HLS cache size cap + LRU eviction: orphan cleanup (renamed / removed source files) runs at every startup, but there's no cap on the cache for currently-live videos. Add --hls-cache-gb N with LRU eviction once the cap is hit.
Audio-track picker: same shape as subtitles — ffprobe streams, surface a chooser in the player chrome.
Scrub-bar hover previews: extend the contact-sheet logic into denser per-segment thumbnails for hover-on-scrub previews. Cheap re-use of existing ffmpeg infra.
Theater-mode overlap with topbar (cosmetic): some viewport sizes show the player title strip rendering tighter than expected next to the topbar. Investigation pending.

Stage 3 — Maneki-native protocol & compat facades¶

The Subsonic API is the only audio protocol today; the video API is Maneki-native but unstable. Stage 3 is to design Maneki's own clean protocol for both kinds, then offer Subsonic / Jellyfin compat layers on top for existing clients.

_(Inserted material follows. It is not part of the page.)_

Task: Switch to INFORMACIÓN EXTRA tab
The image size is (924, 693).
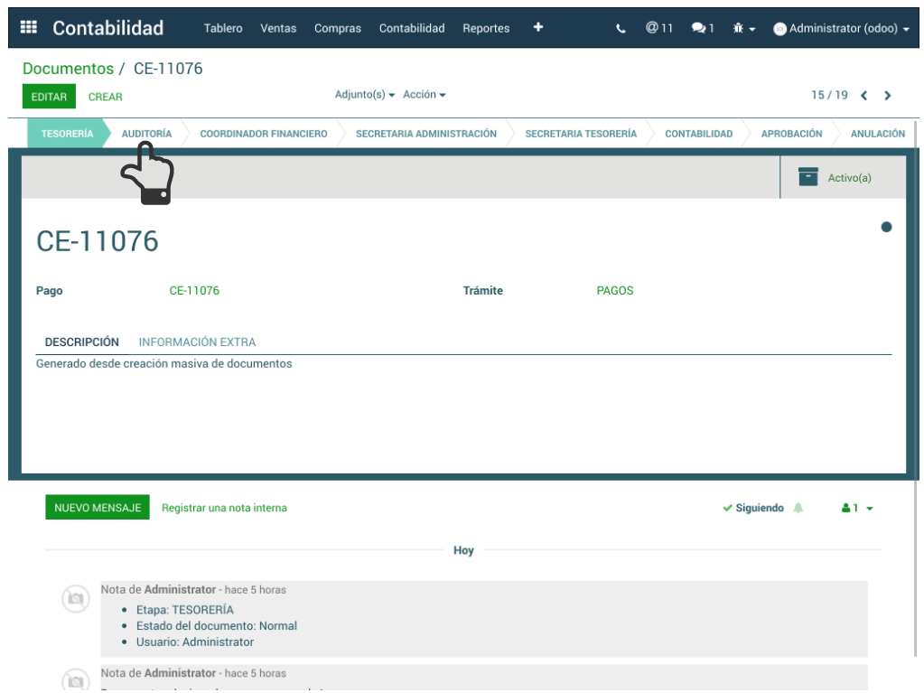Action: coord(197,342)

Protocol design: pick the shape (REST vs gRPC vs JSON-RPC; flat vs typed). Library, playback, search, ratings, resume. One protocol for audio + video so the SPA only speaks one dialect.
Audio Subsonic compat facade: keep /audio/rest/* working against Maneki-native data so existing Subsonic clients (Symfonium, Amperfy, play:Sub, Feishin) keep working.
Jellyfin / Plex compat: deferred until the native protocol is stable. Useful for Infuse / Streamio / VLC / mobile-app integration.

Audio polish (continued)¶

AcoustID auto-enable: today you have to pass --acoustid-key per run. Read from ~/.config/maneki/maneki.toml ([acoustid].api_key) and apply automatically when an album has tagless tracks.
Album merge tool: when the same album exists with different tags as two folders, an interactive merge.
--dry-run with rich diff: show exactly what tags would change, what files would move.

Speculative¶

Things that would be interesting if anyone ever asked, but not pursued speculatively:

BPM / key analysis (needs librosa, big dep weight).
AI-generated playlists with audio-feature similarity (current maneki audio playlist gen is tag-based; an audio-feature pass would need fingerprinting / librosa).
Multi-user serve (right now: single-user).
Sonos / Chromecast / DLNA output (AirPlay covers the Apple-ecosystem case).
Cross-fade between tracks.
Listening rooms / sync-play across clients.
Voice control.
Live TV / DVR tuner support.
Photo libraries as a third kind alongside audio + video.